TASK -
Starting at the line that contains "Choose the Image file radio option", write out every line through the end of the records exactly as it stands, and leave out all pictures.

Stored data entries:
*****

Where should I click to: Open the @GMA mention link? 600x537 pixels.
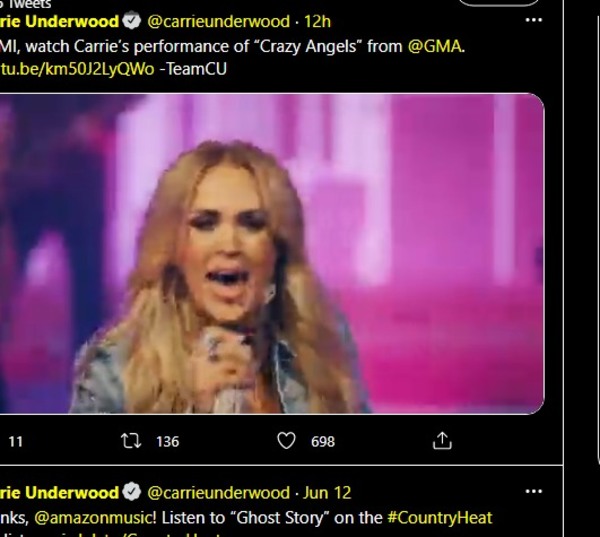click(x=436, y=44)
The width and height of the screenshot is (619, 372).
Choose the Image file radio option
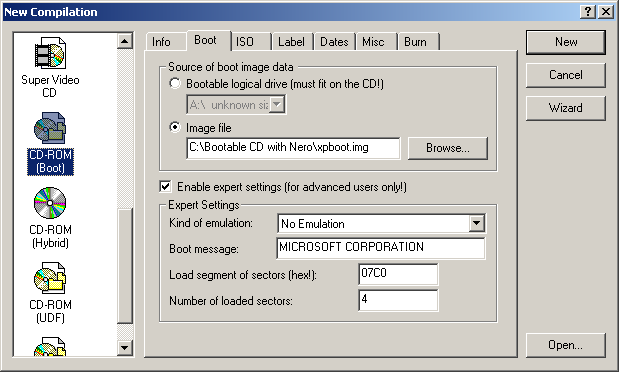(x=175, y=127)
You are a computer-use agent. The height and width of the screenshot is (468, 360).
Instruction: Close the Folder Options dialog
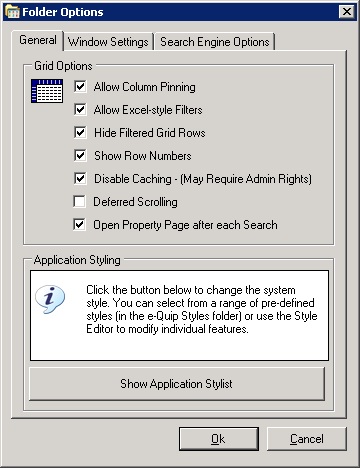(x=347, y=12)
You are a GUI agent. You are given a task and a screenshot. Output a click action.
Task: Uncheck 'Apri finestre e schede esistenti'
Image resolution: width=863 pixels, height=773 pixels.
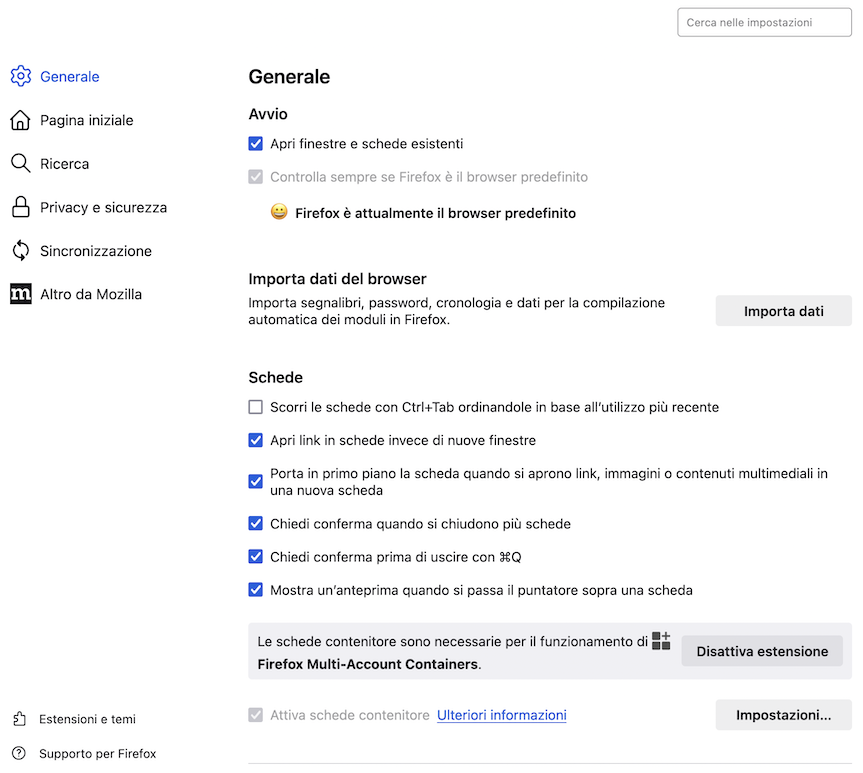(x=256, y=144)
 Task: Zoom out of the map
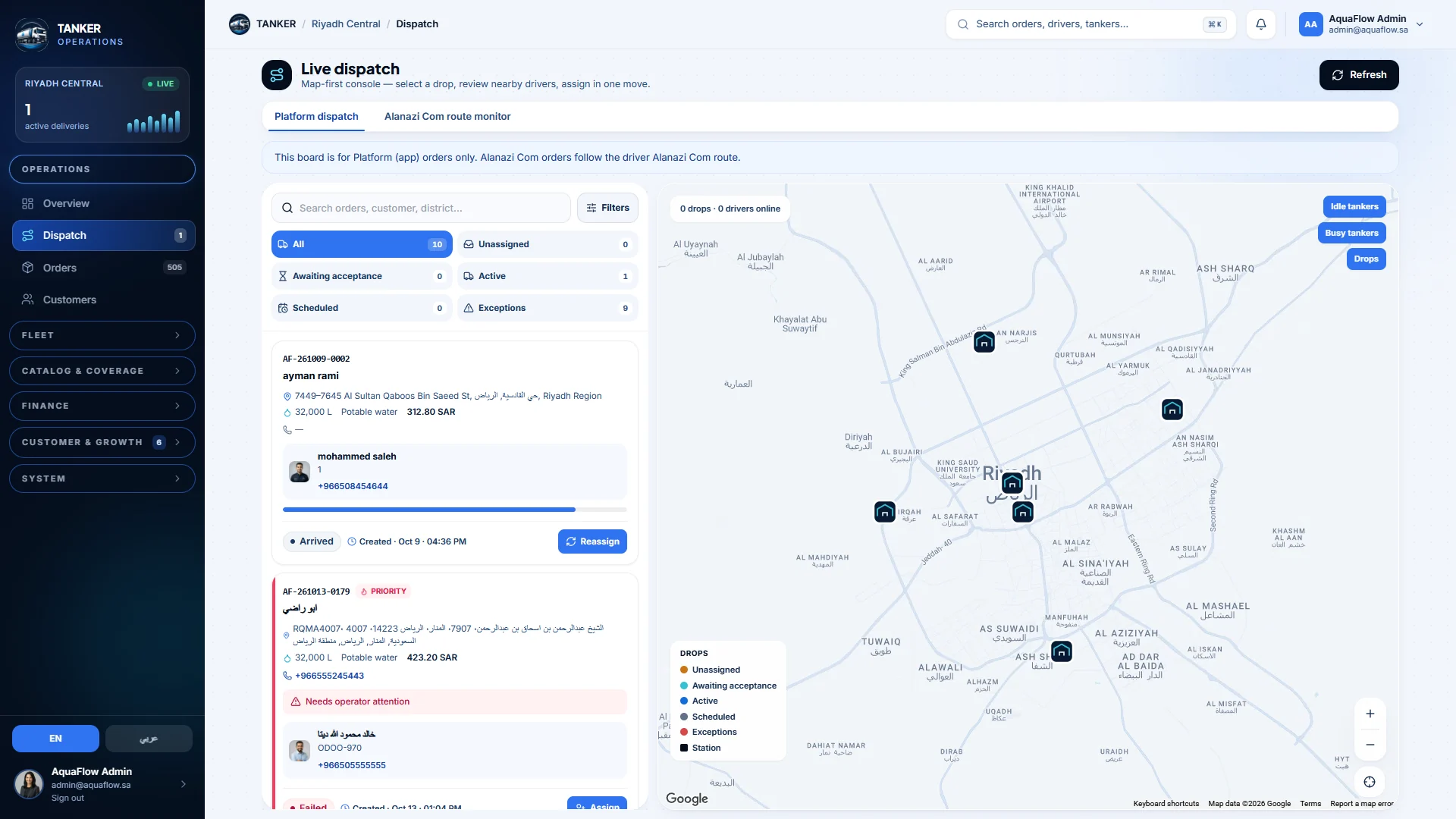click(1370, 745)
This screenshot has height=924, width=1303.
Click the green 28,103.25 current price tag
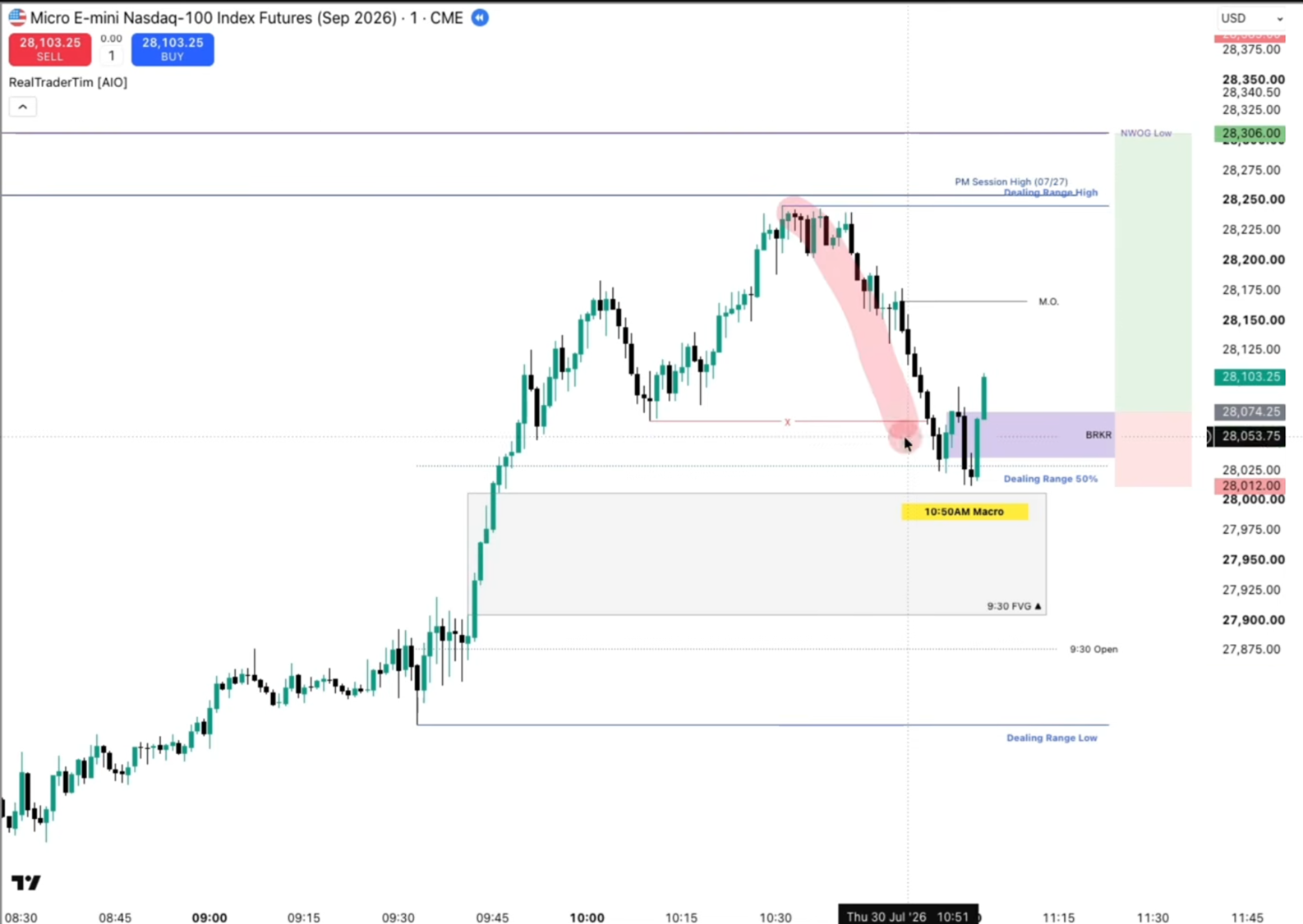[1250, 376]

*****

FINISHED EXERCISE -
Choose the Image file radio option
(x=175, y=127)
You are a computer-use agent. The height and width of the screenshot is (468, 360).
Instruction: Close the Folder Options dialog
(x=347, y=12)
You are a GUI agent. You are given a task and a screenshot. Output a click action.
Task: Uncheck 'Apri finestre e schede esistenti'
Image resolution: width=863 pixels, height=773 pixels.
(x=256, y=144)
 Task: Zoom out of the map
click(1370, 745)
This screenshot has height=924, width=1303.
Click the green 28,103.25 current price tag
[1250, 376]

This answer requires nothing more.